__TASK DIRECTIONS__
Which lines in the data below contain the string "activate"? Case matters. Pick out each such line and copy it in full.

__DATA SUPPLIED__

————————

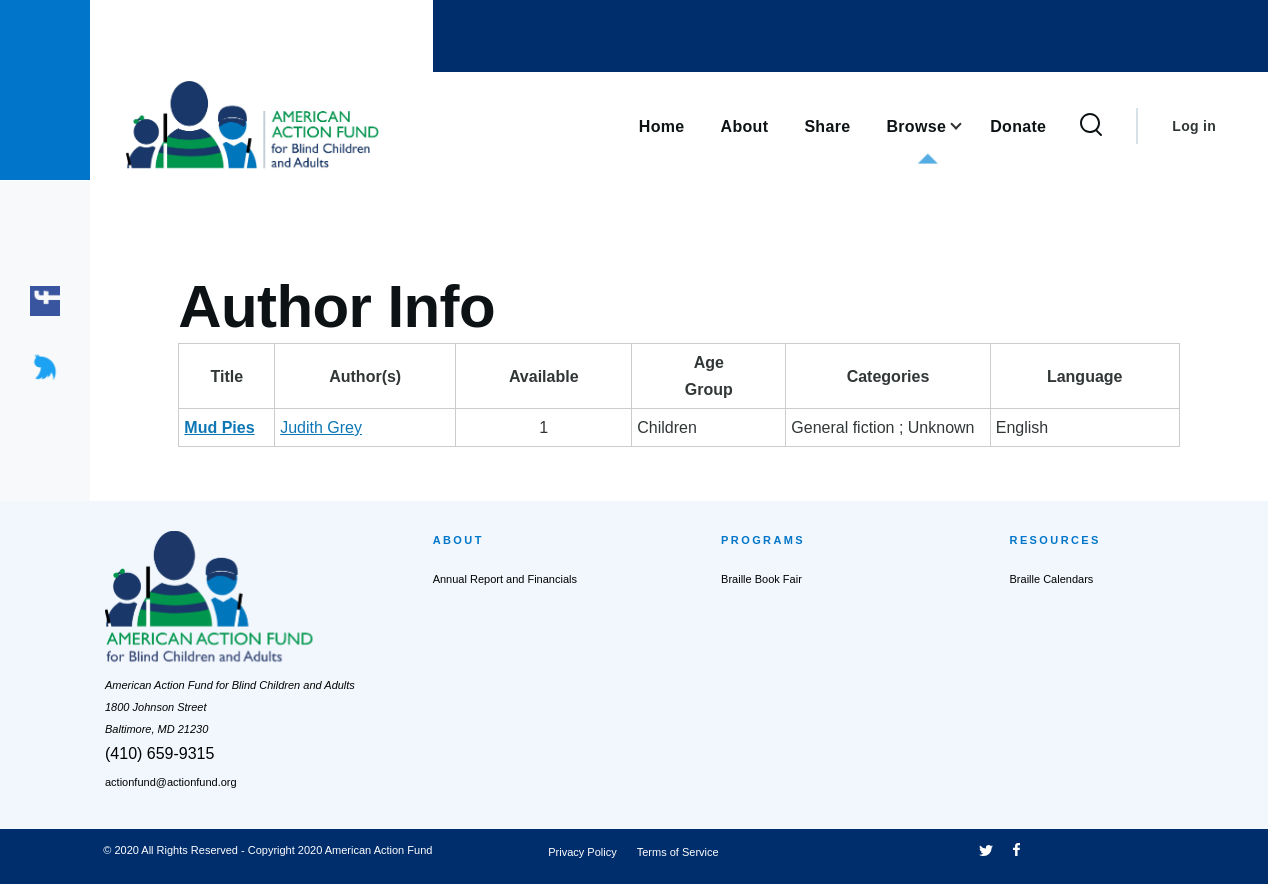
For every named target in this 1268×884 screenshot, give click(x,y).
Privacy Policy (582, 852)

————————

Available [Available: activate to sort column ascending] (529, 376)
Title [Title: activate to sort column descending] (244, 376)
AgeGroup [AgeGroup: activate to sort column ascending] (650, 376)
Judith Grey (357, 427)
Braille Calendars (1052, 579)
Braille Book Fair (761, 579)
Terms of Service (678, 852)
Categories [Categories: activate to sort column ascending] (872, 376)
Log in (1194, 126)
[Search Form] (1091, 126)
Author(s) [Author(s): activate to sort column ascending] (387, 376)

————————

__TASK SOLUTION__
Available [Available: activate to sort column ascending] (529, 376)
Title [Title: activate to sort column descending] (244, 376)
AgeGroup [AgeGroup: activate to sort column ascending] (650, 376)
Categories [Categories: activate to sort column ascending] (872, 376)
Author(s) [Author(s): activate to sort column ascending] (387, 376)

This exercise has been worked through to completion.